However, if we actually want to engage seriously with a world driven by data, we have to go beyond the habit of simply clicking on (data-)files and let the computer choose what to do with it. Since most common formats to store data are in essence text files (in research contexts usually in ASCII or UTF-8 encoding), a good way to start engaging with a data set is to look at the raw text file containing the data in order to get an idea of how the data is structured.
For example, let’s have a look at the file ch_gdp.csv
. When opening the file in a text editor we see the following:
year,gdp_chfb
1980,184
1985,244
1990,331
1995,374
2000,422
2005,464
At first sight, the file contains a collection of numbers and characters. Having a closer look, certain structural features become apparent. The content is distributed over several rows, with each row containing a comma character (,
). Moreover, the first row seems systematically different from the following rows: it is the only row containing alphabetical characters, all the other rows contain numbers. Rather intuitively, we recognize that the specific way in which the data in this file is structured might, in fact, represent a table with two columns: one with the variable year
describing the year of each observation (row), the other with the variable gdp_chfb
with numerical values describing another characteristic of each observation/row (we can guess that this variable is somehow related to GDP and CHF/Swiss francs).
The question arises, how do we work with this data? Recall that it is simply a text file. All the information stored in it is displayed above. How could we explain to the computer that this is a table with two columns containing two variables describing six observations? We would have to come up with a sequence of instructions/rules (i.e., an algorithm) of how to distinguish columns and rows when all that a computer can do is sequentially read one character after the other (more precisely one 0
/1
after the other, representing characters).
This algorithm could be something along the lines of:
- Start with an empty table consisting of one cell (1 row/column).
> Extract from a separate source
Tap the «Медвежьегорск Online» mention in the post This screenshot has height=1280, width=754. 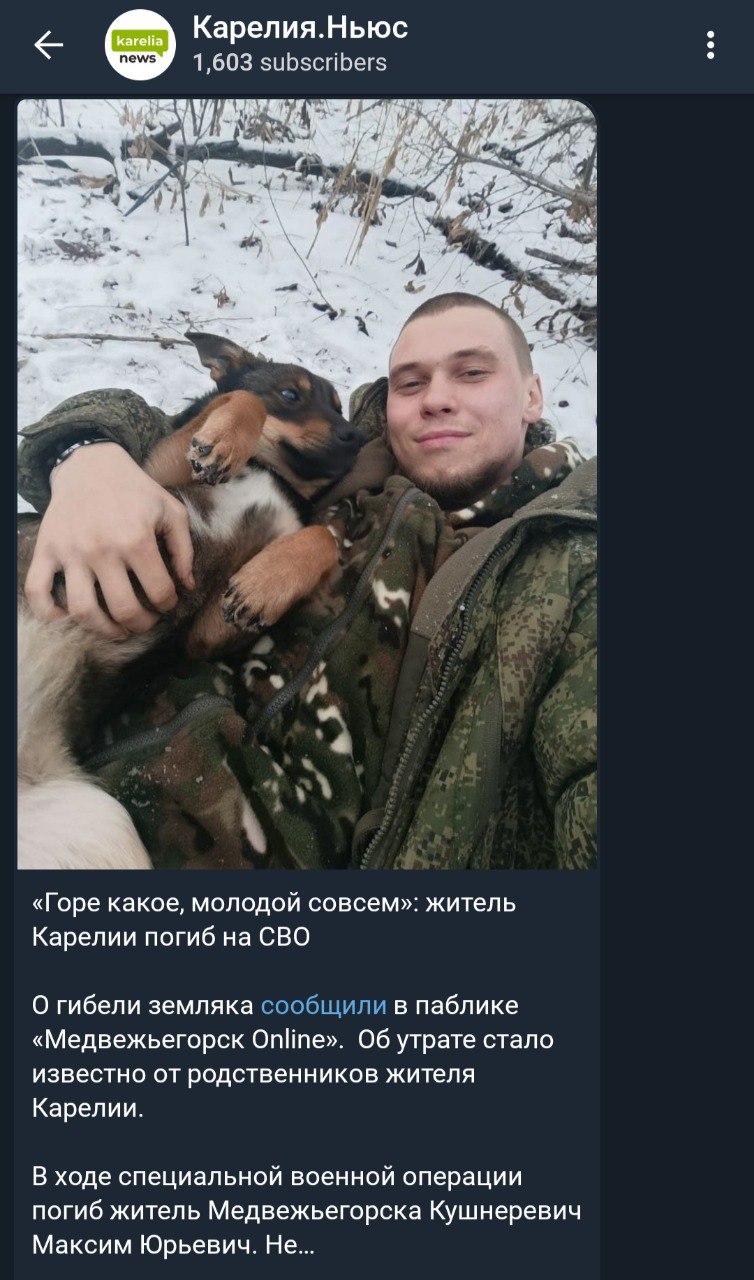click(186, 1040)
- While the end of the input file is not yet reached, do the following:
Read characters from the input file, and add them one-by-one to the current cell.
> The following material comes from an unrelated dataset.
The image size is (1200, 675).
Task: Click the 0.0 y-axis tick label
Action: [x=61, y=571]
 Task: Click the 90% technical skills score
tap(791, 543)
If you encounter the character ‘
,
’, ignore it, create a new field, and jump to the new field. If you encounter the end of the line, create a new row and jump to the new row.
Consider the usefulness of this algorithm. It would certainly work quite well for the particular file we are looking at. But what if another file we want to read data from does not contain any ‘,
’ but only ‘;
’? We would have to tweak the algorithm accordingly. Hence, again, it is extremely useful if we can agree on certain standards of how data structured as a table/matrix is stored in a text file.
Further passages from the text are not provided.